A conventional screening apparatus comprises a body that carries one or more decks of screen media. A drive system is provided for moving the body and decks such that it vibrates. The screen media is rigidly fixed to the body and so vibrates with the body. Therefore the amplitude and frequency of the vibration of the screen media is determined by the motion of the entire screening apparatus.
For some applications, for example when the material to be separated is sticky, it can be desirable to cause the screen media to vibrate with relatively high acceleration. High accelerations are more likely to prevent the material from sticking to the screen media and so to maintain an effective screening interface. However, vibrating the entire screening apparatus at high accelerations requires a relatively large drive system and significant structural reinforcement, which in turn increases the cost of manufacture and operation.
Furthermore, it is common for a screening apparatus to have more than one type of screen media (for example different decks may have different screen media) and vibrating the entire screen apparatus at high accelerations may be unnecessary or undesirable for all types of screen media that may be present.
It would be desirable therefore to provide a screening apparatus with improved screen media.
The techniques of this disclosure generally relate to a screening apparatus comprising a body, a drive system coupled to the body for imparting vibrations to the body, and screen media, wherein said screen media is coupled to the body by a resilient coupling mechanism that allows oscillatory movement of said screen media with respect to said body.
Preferably, said screen media is provided in at least one screening module, said at least one screening module being coupled to the body and including a respective resilient coupling mechanism that allows oscillatory movement of the respective screen media with respect to said body.
In preferred embodiments, said resilient coupling mechanism has a spring axis, said oscillatory movement being in a direction perpendicular with said spring axis.

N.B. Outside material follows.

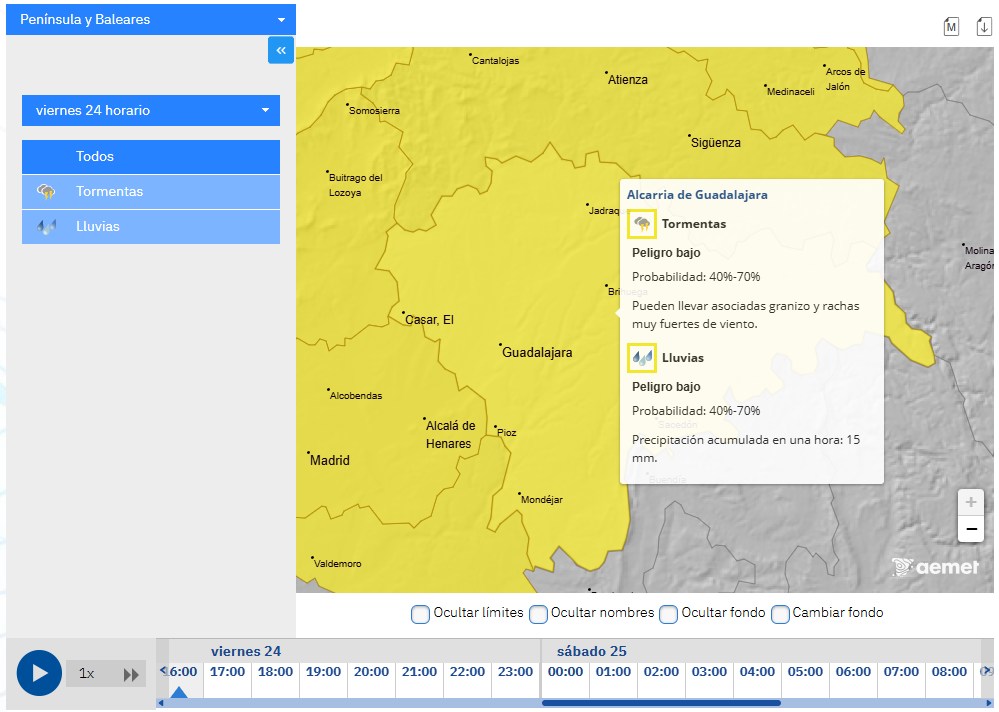
Task: Enable the Ocultar nombres checkbox
Action: tap(539, 613)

Typically, said oscillatory movement is in a direction perpendicular with a transverse axis and a longitudinal axis of the body.

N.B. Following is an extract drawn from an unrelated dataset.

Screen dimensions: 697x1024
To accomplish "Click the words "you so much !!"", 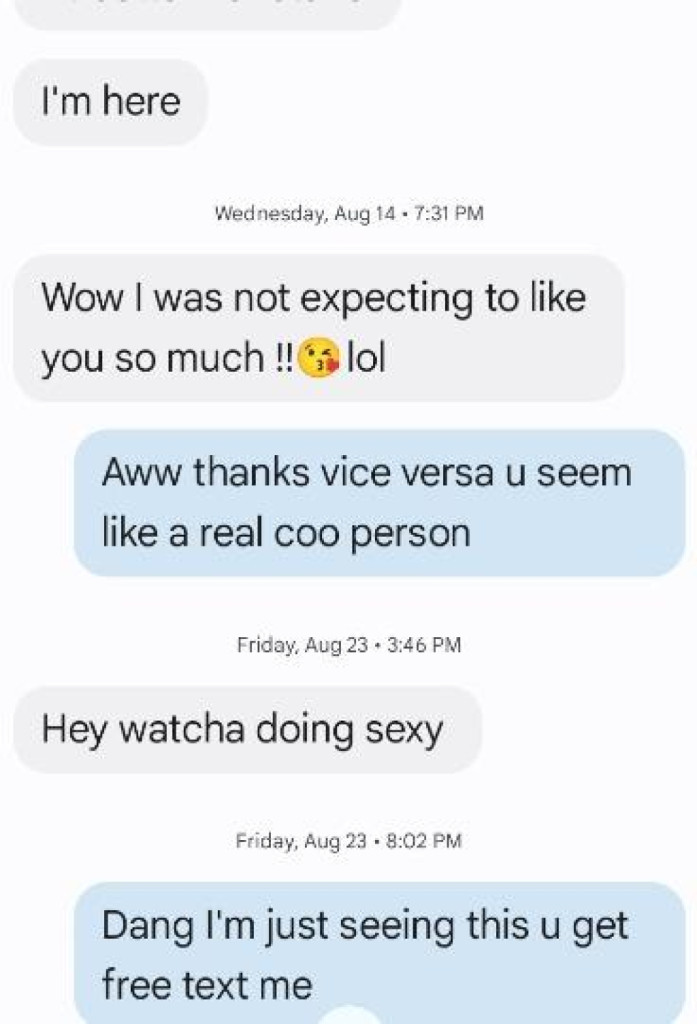I will [x=167, y=360].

Advantageously, the screen media and the respective resilient coupling mechanism are configured to resonate with respect to the body at a selected resonant frequency.
The screen media may be coupled to a base, the base being coupled to the body by said resilient coupling mechanism. The base may be part of said screening module.
The screen media may be cantilevered from the base, typically projecting from said base and having a free end distal said base. The screen media may be self-supporting and is optionally resilient. In preferred embodiments, the screen media comprises a plurality of parallel bars, or a mesh, or a screen cloth or other screen.
Typically, said resilient coupling mechanism comprises at least one spring coupled between said body and said screen media. Said at least one spring may comprise at least one strip of resilient material. Typically, said at least one spring defines said spring axis, said spring axis preferably being in a direction that is transverse of said body.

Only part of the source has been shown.